## Written task
Show every line of the material below that contains the word "sidebar".

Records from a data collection
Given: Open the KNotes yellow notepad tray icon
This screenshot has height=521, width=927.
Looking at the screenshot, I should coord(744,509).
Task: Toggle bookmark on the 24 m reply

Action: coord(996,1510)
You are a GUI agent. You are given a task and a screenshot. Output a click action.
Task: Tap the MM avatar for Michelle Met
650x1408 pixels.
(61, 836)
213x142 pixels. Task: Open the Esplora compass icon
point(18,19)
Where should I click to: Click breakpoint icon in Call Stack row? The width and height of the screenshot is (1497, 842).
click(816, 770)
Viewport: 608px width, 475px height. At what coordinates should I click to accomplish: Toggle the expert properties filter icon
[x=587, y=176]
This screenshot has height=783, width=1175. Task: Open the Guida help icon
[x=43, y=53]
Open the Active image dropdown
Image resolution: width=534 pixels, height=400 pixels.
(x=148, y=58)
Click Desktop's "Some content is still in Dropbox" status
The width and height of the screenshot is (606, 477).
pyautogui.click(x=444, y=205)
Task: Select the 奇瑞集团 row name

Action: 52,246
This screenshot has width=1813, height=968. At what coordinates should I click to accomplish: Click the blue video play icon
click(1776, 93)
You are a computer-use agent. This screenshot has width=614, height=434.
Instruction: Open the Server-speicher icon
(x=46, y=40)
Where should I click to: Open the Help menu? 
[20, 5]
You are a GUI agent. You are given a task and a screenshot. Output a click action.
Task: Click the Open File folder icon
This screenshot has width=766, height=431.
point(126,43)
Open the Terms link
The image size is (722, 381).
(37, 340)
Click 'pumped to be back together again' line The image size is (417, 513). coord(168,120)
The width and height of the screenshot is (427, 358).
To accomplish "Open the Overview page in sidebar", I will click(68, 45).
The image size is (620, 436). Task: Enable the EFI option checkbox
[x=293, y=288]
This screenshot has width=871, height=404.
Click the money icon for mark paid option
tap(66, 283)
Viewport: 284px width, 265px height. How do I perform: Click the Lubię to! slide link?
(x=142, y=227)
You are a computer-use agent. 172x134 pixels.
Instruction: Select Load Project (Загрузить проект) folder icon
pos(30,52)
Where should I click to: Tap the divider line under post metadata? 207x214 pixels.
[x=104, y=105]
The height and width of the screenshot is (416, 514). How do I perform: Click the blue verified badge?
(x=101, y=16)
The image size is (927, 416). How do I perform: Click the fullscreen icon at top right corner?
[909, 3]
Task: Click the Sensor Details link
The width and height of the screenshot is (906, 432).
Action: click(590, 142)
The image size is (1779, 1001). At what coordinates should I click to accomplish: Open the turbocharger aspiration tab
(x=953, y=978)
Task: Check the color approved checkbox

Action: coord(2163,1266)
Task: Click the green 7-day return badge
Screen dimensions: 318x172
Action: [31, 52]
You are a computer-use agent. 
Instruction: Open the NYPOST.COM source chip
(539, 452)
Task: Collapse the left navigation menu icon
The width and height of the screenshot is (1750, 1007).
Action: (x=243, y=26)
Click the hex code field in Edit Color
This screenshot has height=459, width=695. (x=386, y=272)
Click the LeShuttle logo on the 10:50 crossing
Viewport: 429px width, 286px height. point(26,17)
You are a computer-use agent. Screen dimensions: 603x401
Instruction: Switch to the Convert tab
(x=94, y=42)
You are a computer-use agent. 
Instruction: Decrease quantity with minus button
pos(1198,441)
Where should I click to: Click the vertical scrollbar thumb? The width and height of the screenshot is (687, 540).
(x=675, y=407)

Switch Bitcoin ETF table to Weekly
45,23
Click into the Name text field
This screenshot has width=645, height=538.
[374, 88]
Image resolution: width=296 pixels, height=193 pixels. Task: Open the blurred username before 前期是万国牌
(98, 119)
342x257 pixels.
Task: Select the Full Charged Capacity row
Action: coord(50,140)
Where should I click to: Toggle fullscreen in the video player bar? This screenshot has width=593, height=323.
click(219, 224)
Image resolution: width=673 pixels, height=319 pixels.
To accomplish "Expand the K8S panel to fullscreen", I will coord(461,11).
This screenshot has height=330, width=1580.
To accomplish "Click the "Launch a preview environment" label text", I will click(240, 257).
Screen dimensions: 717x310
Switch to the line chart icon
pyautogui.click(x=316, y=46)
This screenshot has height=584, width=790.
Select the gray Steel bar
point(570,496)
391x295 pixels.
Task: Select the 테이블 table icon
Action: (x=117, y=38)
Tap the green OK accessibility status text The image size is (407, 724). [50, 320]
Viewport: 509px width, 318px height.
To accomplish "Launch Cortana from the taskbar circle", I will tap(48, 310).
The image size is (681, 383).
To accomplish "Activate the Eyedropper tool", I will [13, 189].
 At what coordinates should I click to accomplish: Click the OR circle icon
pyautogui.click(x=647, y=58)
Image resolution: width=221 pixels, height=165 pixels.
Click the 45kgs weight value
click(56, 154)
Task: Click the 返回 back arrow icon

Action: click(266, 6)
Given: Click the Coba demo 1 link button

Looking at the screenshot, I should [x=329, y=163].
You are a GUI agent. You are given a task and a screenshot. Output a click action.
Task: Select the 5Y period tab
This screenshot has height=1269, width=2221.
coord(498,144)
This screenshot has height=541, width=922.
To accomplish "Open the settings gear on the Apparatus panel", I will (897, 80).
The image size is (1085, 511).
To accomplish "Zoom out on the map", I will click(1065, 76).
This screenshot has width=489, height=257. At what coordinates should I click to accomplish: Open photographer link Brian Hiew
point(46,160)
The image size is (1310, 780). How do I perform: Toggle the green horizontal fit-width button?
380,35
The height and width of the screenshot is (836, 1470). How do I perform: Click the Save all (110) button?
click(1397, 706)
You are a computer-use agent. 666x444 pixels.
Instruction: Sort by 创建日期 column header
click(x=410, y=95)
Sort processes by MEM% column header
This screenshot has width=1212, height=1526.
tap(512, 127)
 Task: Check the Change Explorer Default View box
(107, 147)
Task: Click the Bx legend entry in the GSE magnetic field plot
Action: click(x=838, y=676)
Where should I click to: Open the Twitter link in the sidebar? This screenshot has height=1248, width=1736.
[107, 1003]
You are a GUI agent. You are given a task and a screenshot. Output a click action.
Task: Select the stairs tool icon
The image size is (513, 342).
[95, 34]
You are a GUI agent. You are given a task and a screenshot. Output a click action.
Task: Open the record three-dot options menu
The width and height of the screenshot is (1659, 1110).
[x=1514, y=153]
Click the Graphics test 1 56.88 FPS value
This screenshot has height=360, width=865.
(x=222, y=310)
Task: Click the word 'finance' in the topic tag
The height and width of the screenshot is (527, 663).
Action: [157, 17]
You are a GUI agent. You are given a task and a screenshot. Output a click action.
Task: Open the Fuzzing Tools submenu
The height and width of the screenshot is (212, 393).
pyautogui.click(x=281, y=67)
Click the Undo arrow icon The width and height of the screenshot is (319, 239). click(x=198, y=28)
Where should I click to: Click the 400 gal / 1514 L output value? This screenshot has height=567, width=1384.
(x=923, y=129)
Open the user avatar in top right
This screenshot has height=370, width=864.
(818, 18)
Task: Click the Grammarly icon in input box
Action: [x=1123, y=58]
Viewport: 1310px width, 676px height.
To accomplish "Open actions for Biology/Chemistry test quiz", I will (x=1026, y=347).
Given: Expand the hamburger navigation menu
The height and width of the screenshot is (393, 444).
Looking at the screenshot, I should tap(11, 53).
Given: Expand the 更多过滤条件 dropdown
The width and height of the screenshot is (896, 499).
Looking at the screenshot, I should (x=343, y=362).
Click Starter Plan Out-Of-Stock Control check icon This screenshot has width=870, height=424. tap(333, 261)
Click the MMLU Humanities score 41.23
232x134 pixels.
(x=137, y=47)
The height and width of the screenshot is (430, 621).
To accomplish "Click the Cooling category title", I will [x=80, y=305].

## Answer to this task
To accomplish "Open the Overview page in sidebar", I will click(68, 45).
Where should I click to: Open the Twitter link in the sidebar? This screenshot has height=1248, width=1736.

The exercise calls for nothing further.